Die Äbtissin vom Rupertsberg ist in den letzten Jahrzehnten zu einer der bekanntesten Frauenfiguren des Mittelalters geworden. Der Esoterik nicht unferne Kreise haben ihre auf Ganzheitlichkeit gerichtete, naturheilkundliche Philosophie wieder verstärkt ins Bewusstsein der Allgemeinheit gerückt. Gleichsam große Bedeutung hat Hildegard von Bingen aber auch als selbstbestimmte Frauenfigur, die in der gottgegeben männerbestimmten Welt des abendländischen Hochmittelalters auf eine durchaus eigene Weise Einfluss auf Politik und Religionslehre ausübte. Dazu legitimiert wurde sie durch die Niederschrift ihrer Visionen, die sie von Gott empfangen haben will. Die Berufung auf diese höchste Instanz und eine gleichzeitige Selbststilisierung als Ungebildete schützten sie – zusammen mit ihrer schnell wachsenden Popularität – vor dem Argwohn vieler Mißgönner, die im Laufe ihres langen Lebens auf den Plan traten.

Auch wenn politische Ränkespiele Gelegenheit für dramaturgische Konstruktionen bieten, lassen sich Geist und Stimmung der Epoche vielleicht nur in Verbindung mit einer aufbrechenden Neuzeit allgemeinbefriedigend filmisch umsetzen – wie etwa in Annauds Der Name der Rose gekonnt vorgeführt. Doch immerhin kann man mit dieser Prämisse – wenn auch mit Abstrichen – treffend von der völlig andersartigen Welt des Mittelalters erzählen.

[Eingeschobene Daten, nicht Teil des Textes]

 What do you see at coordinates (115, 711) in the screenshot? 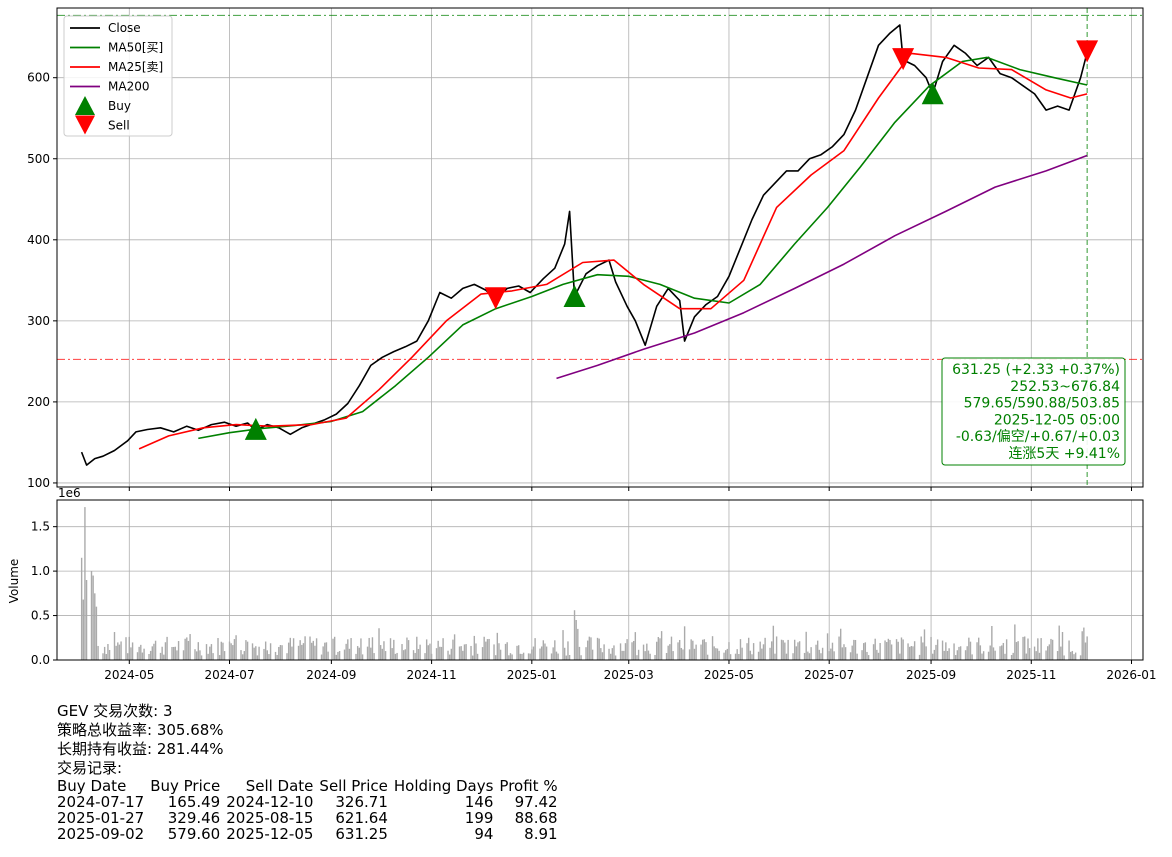
I see `summary-trade-count: GEV 交易次数: 3` at bounding box center [115, 711].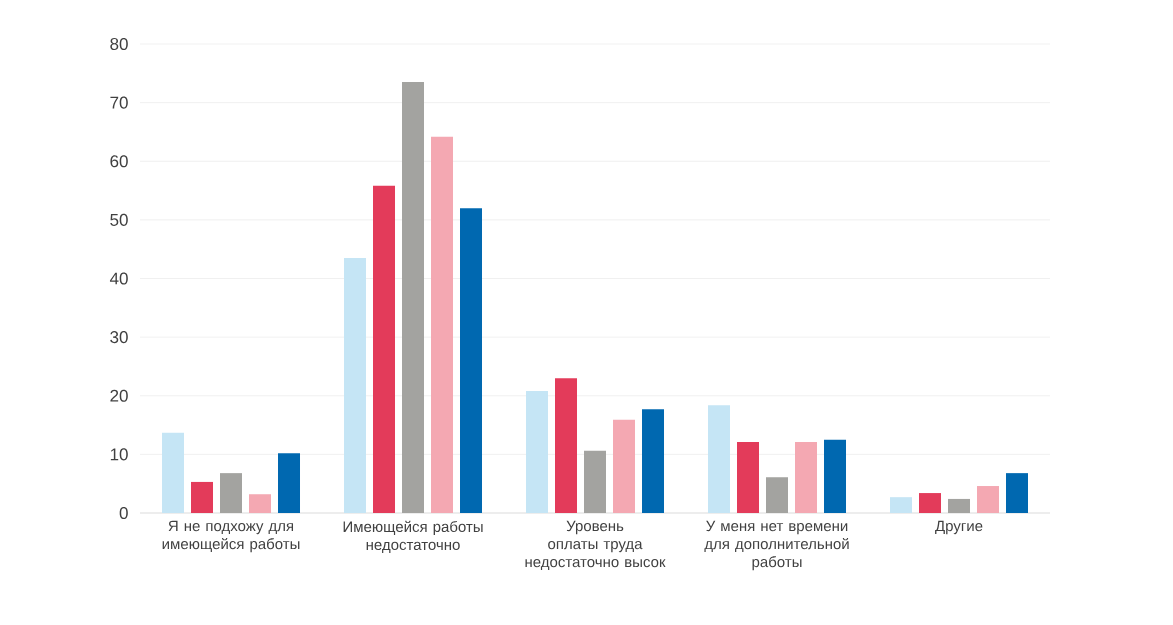 This screenshot has width=1173, height=625. What do you see at coordinates (776, 546) in the screenshot?
I see `x-tick-label: У меня нет времени для дополнительной работы` at bounding box center [776, 546].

Treffend ist auch der hölzerne Untertitel »Aus dem Leben der Hildegard von Bingen«. Das vermeintliche Biopic kleckert sich episödchenweise durch Eckdaten von Hildegards Leben, ein übergreifendes dramaturgisches Konzept gibt es nicht. Interessante Fragen, die der Stoff bietet, etwa nach den titelgebenden Visionen und ob diese nicht Mittel zum Zweck wurden, werden nicht gestellt. Das Casting glänzt mit einigen Fehlbesetzungen, die von einer unterdurchschnittlichen Make-up-Arbeit unterstrichen werden. Uninspiriertheit und Leidenschaftslosigkeit charakterisieren die Leistungen sämtlicher Beteiligter. Immerhin müssen Schulklassen keine Angst vor einem Kinoauftrieb haben, da kein ausreichender, edukativer Informationsgehalt vorhanden ist. Zuletzt bringt nur das Feuer Heilung.